Print the records below verbatim, starting at the line that contains "You are a GUI" and ending at the last line of the records, with the pictures left out.

* * *

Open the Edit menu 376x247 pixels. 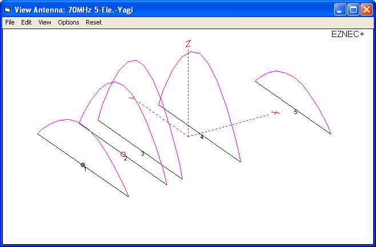26,22
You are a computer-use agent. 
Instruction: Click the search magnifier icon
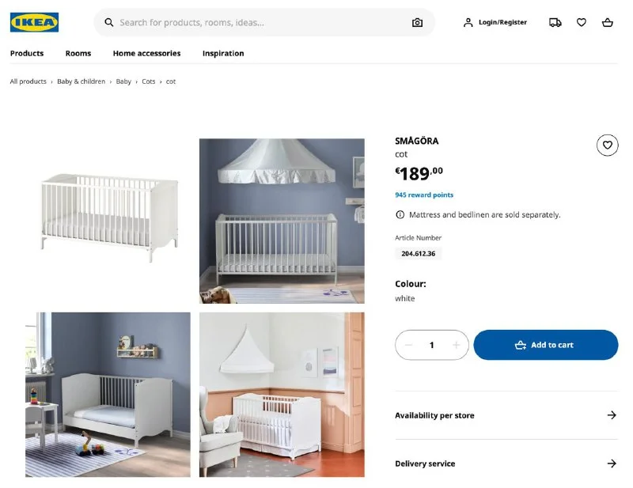point(109,23)
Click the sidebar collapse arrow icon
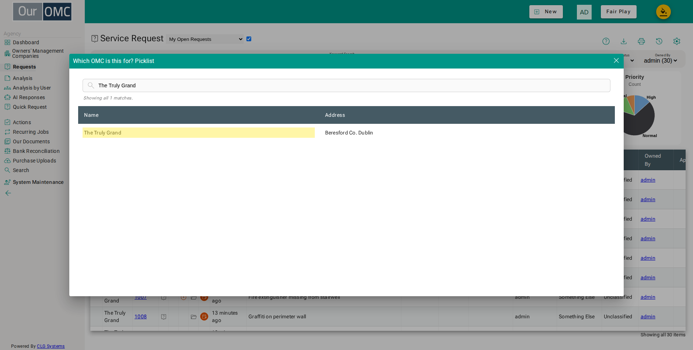The width and height of the screenshot is (693, 350). tap(8, 193)
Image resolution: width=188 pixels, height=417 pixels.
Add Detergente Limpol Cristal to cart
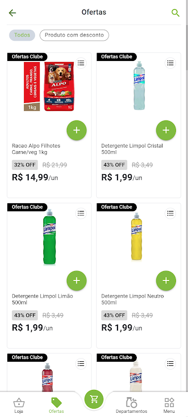(166, 130)
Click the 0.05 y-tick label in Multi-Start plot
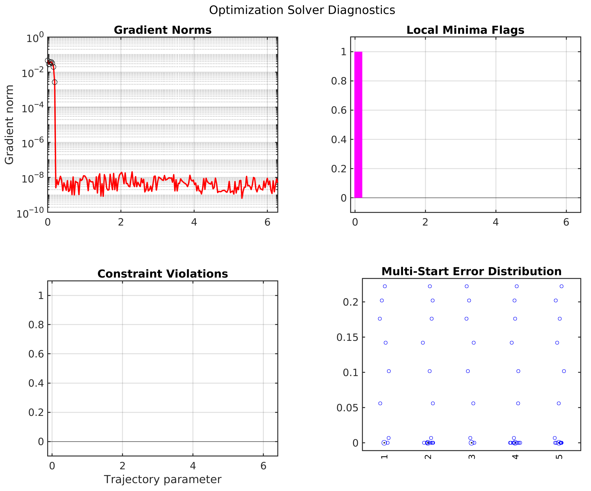The height and width of the screenshot is (491, 591). (x=347, y=408)
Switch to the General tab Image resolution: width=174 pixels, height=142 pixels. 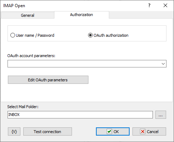pos(28,15)
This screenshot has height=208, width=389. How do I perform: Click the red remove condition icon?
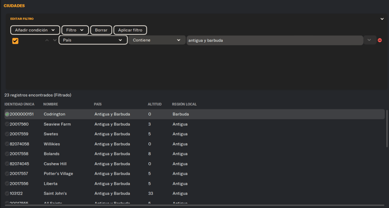[379, 40]
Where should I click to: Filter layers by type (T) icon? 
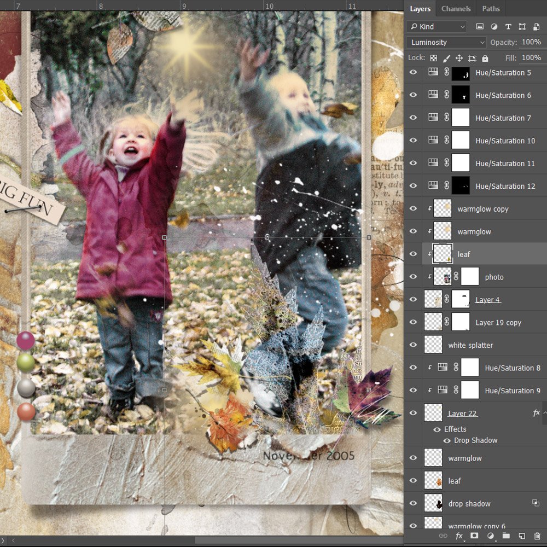click(x=508, y=26)
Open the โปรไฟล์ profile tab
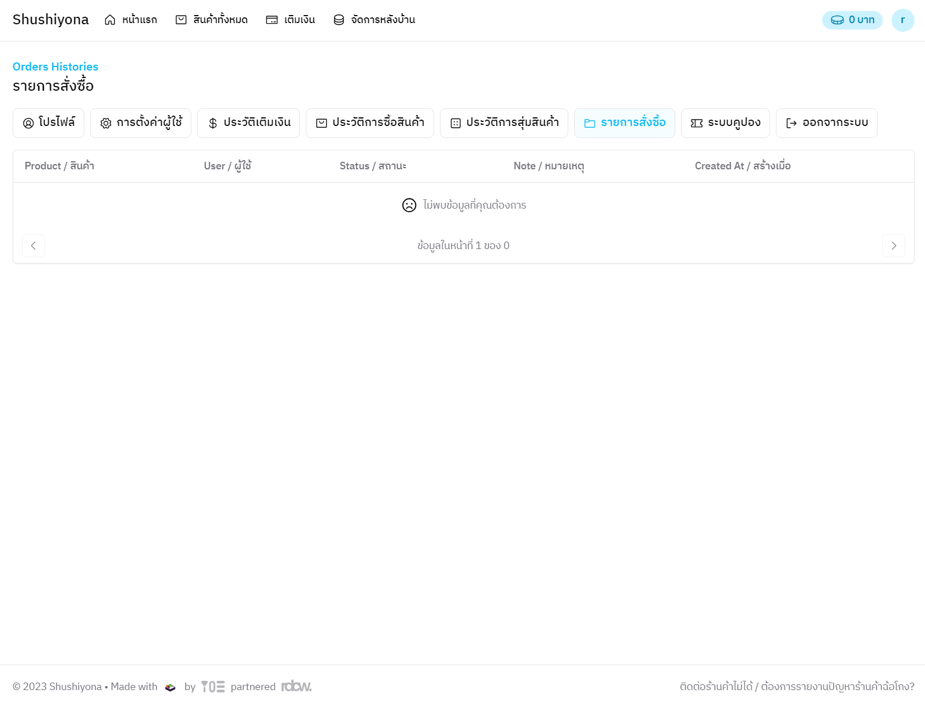The height and width of the screenshot is (708, 925). click(x=49, y=123)
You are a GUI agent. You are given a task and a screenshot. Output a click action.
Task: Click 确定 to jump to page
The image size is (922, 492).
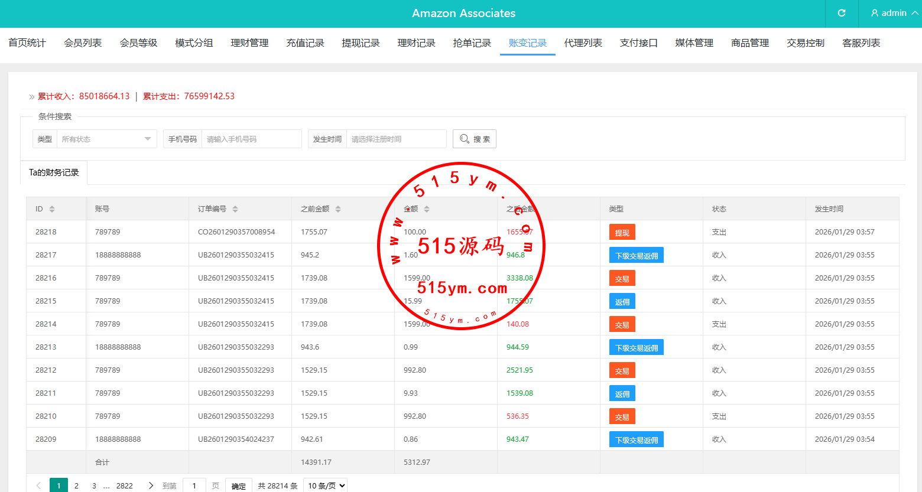(x=238, y=486)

* * *

▶ Reply
You are a GUI agent. You are given a task and a screenshot. Output a click action.
Task: Click 确定 to jump to page
The image size is (922, 492).
(x=238, y=486)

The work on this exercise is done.